> _EXERCICE COURT 1_
Recopiez le passage de l'extrait sur l'homophobie dans le football qui commence par "Le poids du" et se termine par "un coming out.".
> _EXERCICE COURT 2_
D'après l'extrait sur l'homophobie dans le football, à combien de joueurs professionnels le questionnaire de l'étude de 2013 a-t-il été soumis ?

> _SEGMENT DU DOCUMENT_

Est-ce un cruel échec ou une nécessaire piqûre de rappel ? L'opération de lutte contre l'homophobie organisée pour la 35e journée du championnat de France de football masculin, du vendredi 12 au dimanche 14 mai, a tourné au débat national après la décision de cinq joueurs de Ligue 1 et Ligue 2 de ne pas prendre part aux matchs pour ne pas porter un maillot floqué aux couleurs arc-en-ciel du drapeau symbolisant la lutte pour les droits des personnes LGBTQI+.

Alors que le mercredi 17 mai marque la journée internationale de la lutte contre l'homophobie et la transphobie, ce boycott et les déclarations critiquées de deux entraîneurs de L1 questionnent les associations. Et interrogent plus largement : cet épisode met-il en lumière un problème spécifiquement français, alors que d'autres pays organisent des opérations contre l'homophobie sans polémiques ? Et est-ce le reflet du monde du football ou du poids de l'homophobie dans la société au sens large ?

Dans le milieu du foot, et du sport masculin en général, "tous les travaux montrent que la forme de discrimination la plus forte est toujours l'homophobie", assure Anthony Mette à franceinfo. Ce psychologue, spécialiste de la préparation mentale des sportifs, avait coordonné en 2013 une étude commanditée par l'association Paris Foot Gay et l'entreprise Randstad, via un questionnaire soumis à 121 joueurs professionnels de clubs français : 50 d'entre eux (41%) déclaraient alors ouvertement une attitude "négative" ou "très négative" envers les personnes homosexuelles.

Le poids du conservatisme

Les joueurs exprimaient notamment des craintes liées au "regroupement collectif, dans des lieux comme les vestiaires et les douches", qu'une partie des sondés avaient "peur" de partager avec un coéquipier gay (25% des joueurs, 55% des apprentis footballeurs), relève Anthony Mette. Il souligne également que la culture sportive repose toujours sur "des valeurs de virilité, qui excluent les comportements perçus comme féminins", auxquelles l'homosexualité reste associée dans l'esprit de certains. S'y ajoute une dynamique de groupe : "Il suffit de quelques joueurs pour faire basculer" l'opinion générale, et "ne pas laisser la porte ouverte à un joueur homosexuel" qui envisagerait un coming out.

> _EXTRAIT DE DONNÉES_
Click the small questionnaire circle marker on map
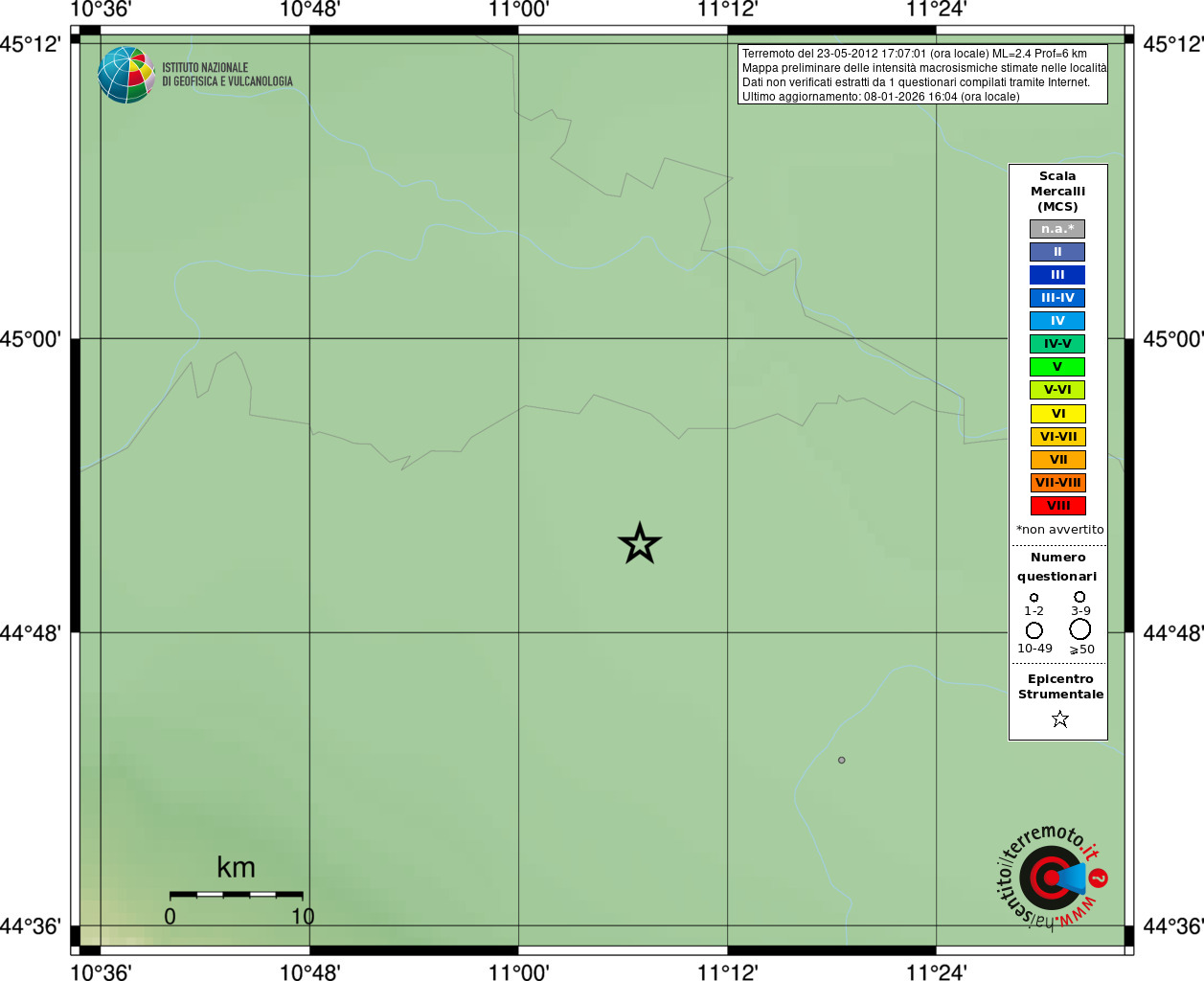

> _RÉPONSE À L'EXERCICE 1_
Le poids du conservatisme

Les joueurs exprimaient notamment des craintes liées au "regroupement collectif, dans des lieux comme les vestiaires et les douches", qu'une partie des sondés avaient "peur" de partager avec un coéquipier gay (25% des joueurs, 55% des apprentis footballeurs), relève Anthony Mette. Il souligne également que la culture sportive repose toujours sur "des valeurs de virilité, qui excluent les comportements perçus comme féminins", auxquelles l'homosexualité reste associée dans l'esprit de certains. S'y ajoute une dynamique de groupe : "Il suffit de quelques joueurs pour faire basculer" l'opinion générale, et "ne pas laisser la porte ouverte à un joueur homosexuel" qui envisagerait un coming out.

> _RÉPONSE À L'EXERCICE 2_
À 121 joueurs professionnels de clubs français.